Een recente studie van het Duitse Instituut voor Voeding (DIfE), geleid door Prof. Olga Ramich, wijst uit dat het tijdstip van voedselinname tijdens de dag een aanzienlijke invloed heeft op de glucosestofwisseling en insulinegevoeligheid. Mensen die hun hoofdmaaltijden later op de dag eten – in relatie tot hun biologische klok – hebben slechtere insulinegevoeligheid, een hogere BMI en een grotere buikomvang. Dit wijst op een verhoogd risico op het ontwikkelen van type 2 diabetes en obesitas. De studie werd gepubliceerd in het tijdschrift eBioMedicine.
De rol van het circadiane ritme
Ons metabolisme wordt gereguleerd door het circadiane systeem: een 24-uurs biologische klok die via een centrale klok in de hersenen en perifere klokken in organen zoals de lever en alvleesklier onze fysiologie aanstuurt. De meeste metabole processen zijn actiever in de ochtend dan in de avond. Wanneer we eten op tijdstippen die niet synchroon lopen met deze interne klok – bijvoorbeeld laat in de avond of ’s nachts bij ploegendienst – kan dit leiden tot ontregeling van het metabolisme.
Onderzoek bij tweelingen
Om beter te begrijpen hoe genetische en omgevingsfactoren invloed hebben op eetgedrag en stofwisseling, gebruikten de onderzoekers gegevens uit de NUtriGenomics Analysis in Twins (NUGAT)-studie. Hierin werden 46 identieke en twee-eiige tweelingparen zonder diabetes onderzocht. De deelnemers hielden vijf dagen lang nauwkeurige voedingsdagboeken bij, en ondergingen diverse medische en metabolische testen, waaronder een glucosetolerantietest. Ook werd hun chronotype bepaald – of ze van nature eerder ochtend- of avondmensen zijn.
Belang van het ‘circadiaans calorisch midden’ (CCM)
Een belangrijk meetpunt in het onderzoek was het circadiaans calorisch midden (CCM): het moment op de dag waarop iemand 50% van zijn of haar dagelijkse calorieën heeft geconsumeerd. Personen met een vroege CCM (meer calorieën vroeg op de dag) hadden duidelijk betere insulinegevoeligheid dan mensen met een late CCM. Die laat-etende groep vertoonde bovendien tekenen van metabole verstoringen zoals een hoger BMI en grotere buikomvang.
Genetische invloed op eetmomenten
Door het eetgedrag van identieke (100% genetisch identiek) en twee-eiige (ongeveer 50% genetisch identiek) tweelingen te vergelijken, kon het onderzoeksteam vaststellen in hoeverre genetica een rol speelt in het tijdstip van voedselinname. De resultaten lieten zien dat genetische factoren tot wel 60% van de variatie in eetpatronen kunnen verklaren. Dit betekent dat de neiging om bijvoorbeeld laat op de dag te eten, deels erfelijk bepaald is, wat kan verklaren waarom sommige mensen moeite hebben met het aanpassen van hun eetgewoonten.

# # # # #

WERKOPDRACHT: Zet de alinea uit het tekstfragment die begint met „Een belangrijk meetpunt” om in een korte opsomming met de belangrijkste feiten. De vermeldingen die volgen spelen hierbij geen enkele rol.

# # # # #

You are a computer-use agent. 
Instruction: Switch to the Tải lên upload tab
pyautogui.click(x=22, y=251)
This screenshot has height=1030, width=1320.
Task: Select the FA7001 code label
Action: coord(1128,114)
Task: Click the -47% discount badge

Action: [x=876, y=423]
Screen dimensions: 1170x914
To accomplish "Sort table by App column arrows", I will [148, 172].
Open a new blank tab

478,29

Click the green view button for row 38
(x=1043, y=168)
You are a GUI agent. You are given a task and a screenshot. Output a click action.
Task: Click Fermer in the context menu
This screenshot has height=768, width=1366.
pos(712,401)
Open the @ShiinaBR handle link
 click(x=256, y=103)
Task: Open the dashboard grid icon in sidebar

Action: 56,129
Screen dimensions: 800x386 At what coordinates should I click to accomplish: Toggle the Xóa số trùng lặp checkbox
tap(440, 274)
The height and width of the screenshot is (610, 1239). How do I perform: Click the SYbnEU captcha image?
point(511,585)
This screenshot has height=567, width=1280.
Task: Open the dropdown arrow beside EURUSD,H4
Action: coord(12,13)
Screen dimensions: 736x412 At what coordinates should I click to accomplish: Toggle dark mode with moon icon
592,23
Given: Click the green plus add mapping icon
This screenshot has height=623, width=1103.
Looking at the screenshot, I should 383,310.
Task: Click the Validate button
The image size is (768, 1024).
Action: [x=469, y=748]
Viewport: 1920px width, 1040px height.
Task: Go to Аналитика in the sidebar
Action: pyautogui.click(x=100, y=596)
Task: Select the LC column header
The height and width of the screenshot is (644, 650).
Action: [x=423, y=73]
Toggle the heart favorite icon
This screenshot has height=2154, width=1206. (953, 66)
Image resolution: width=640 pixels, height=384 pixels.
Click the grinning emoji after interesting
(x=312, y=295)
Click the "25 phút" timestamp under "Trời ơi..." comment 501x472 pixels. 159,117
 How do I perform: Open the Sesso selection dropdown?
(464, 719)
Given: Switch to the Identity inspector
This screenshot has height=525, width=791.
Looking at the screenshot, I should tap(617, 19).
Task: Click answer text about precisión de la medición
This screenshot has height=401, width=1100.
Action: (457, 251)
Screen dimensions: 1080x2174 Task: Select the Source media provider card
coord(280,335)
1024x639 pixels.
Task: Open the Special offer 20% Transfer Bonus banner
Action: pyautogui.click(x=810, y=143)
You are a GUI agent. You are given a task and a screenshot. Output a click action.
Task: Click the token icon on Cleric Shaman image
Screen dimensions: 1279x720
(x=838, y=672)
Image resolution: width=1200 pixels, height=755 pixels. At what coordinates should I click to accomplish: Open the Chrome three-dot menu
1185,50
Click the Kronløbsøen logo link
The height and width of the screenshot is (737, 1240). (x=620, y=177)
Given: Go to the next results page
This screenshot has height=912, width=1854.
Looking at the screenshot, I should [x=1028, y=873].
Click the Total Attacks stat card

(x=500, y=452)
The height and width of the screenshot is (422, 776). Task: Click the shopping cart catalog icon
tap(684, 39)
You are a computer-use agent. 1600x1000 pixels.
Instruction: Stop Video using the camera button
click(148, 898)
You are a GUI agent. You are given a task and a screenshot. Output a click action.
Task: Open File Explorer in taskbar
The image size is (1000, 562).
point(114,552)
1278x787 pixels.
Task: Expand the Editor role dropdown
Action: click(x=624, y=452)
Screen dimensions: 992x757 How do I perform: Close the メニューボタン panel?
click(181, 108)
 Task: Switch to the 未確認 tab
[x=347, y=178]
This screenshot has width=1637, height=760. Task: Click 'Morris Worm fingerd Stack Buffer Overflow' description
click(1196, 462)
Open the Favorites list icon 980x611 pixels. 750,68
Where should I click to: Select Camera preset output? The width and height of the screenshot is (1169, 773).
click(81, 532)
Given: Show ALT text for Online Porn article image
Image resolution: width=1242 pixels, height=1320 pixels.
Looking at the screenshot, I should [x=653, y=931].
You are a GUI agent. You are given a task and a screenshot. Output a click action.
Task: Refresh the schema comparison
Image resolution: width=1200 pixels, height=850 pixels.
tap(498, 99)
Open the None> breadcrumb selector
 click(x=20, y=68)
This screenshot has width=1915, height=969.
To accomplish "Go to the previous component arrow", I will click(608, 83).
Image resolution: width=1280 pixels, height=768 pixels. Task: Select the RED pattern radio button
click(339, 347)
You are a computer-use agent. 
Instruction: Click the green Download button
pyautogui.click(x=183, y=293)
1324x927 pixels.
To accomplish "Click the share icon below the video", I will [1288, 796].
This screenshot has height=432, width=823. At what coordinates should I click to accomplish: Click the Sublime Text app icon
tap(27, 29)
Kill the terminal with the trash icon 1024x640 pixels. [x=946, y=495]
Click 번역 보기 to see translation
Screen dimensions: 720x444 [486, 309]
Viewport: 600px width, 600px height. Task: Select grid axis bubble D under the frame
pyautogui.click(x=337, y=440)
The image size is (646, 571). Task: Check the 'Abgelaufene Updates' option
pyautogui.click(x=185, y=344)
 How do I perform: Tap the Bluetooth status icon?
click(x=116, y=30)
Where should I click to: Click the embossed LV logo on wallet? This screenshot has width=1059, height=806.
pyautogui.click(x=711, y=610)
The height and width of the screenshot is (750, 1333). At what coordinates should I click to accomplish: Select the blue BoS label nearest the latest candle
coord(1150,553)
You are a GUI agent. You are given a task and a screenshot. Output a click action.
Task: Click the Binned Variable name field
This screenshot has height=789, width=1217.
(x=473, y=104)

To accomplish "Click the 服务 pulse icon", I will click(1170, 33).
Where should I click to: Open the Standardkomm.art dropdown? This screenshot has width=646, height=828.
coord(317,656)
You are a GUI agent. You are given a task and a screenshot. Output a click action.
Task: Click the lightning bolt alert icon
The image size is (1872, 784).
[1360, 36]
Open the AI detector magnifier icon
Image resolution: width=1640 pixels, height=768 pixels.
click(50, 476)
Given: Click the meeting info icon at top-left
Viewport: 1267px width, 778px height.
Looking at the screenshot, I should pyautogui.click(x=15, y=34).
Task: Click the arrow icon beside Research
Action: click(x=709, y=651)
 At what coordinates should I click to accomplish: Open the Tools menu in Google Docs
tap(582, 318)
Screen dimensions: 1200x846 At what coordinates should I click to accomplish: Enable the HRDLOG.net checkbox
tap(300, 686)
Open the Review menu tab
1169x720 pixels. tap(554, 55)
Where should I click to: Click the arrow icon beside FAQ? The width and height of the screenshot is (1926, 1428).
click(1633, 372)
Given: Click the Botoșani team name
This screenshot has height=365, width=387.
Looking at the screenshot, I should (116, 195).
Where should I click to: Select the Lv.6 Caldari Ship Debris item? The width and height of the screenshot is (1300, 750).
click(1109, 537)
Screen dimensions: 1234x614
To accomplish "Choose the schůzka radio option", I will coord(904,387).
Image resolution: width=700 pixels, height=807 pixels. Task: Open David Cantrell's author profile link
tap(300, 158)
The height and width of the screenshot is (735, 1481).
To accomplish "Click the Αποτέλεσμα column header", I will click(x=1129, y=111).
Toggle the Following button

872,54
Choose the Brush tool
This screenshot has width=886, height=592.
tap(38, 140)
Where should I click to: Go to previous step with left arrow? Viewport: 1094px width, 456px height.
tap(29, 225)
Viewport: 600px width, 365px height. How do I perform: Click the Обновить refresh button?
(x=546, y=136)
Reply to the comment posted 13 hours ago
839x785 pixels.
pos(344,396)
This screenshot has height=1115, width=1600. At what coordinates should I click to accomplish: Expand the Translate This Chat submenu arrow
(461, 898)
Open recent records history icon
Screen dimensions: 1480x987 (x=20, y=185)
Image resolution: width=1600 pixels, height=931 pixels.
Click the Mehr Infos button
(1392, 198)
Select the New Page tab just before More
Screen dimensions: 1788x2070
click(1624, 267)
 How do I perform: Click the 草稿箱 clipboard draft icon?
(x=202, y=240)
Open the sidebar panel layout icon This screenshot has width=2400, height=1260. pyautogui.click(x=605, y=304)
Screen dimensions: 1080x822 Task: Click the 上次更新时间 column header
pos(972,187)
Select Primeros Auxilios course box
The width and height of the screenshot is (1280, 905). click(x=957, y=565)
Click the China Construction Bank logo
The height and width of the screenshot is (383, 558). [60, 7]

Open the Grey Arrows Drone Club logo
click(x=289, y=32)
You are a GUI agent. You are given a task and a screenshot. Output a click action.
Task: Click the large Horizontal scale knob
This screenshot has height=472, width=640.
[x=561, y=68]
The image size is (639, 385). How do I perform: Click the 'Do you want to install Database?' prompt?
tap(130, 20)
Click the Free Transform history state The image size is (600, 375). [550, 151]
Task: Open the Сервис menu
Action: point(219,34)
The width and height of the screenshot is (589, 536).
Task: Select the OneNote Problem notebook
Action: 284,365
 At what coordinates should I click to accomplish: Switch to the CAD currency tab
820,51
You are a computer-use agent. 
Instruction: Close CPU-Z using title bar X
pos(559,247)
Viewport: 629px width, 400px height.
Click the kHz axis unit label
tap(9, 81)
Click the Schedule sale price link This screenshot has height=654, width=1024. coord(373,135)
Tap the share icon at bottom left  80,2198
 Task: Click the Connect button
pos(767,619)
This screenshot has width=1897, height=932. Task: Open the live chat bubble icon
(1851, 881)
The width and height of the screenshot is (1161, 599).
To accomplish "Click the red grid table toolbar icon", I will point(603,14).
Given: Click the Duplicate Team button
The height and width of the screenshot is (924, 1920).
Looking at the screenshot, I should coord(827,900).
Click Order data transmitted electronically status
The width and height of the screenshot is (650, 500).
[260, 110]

# # # # #

OPLOSSING:
- Het circadiaans calorisch midden (CCM) is het moment op de dag waarop iemand 50% van de dagelijkse calorieën heeft geconsumeerd.
- Mensen met een vroege CCM hadden duidelijk betere insulinegevoeligheid dan mensen met een late CCM.
- De groep met een late CCM vertoonde ook tekenen van metabole verstoringen, zoals een hoger BMI en een grotere buikomvang.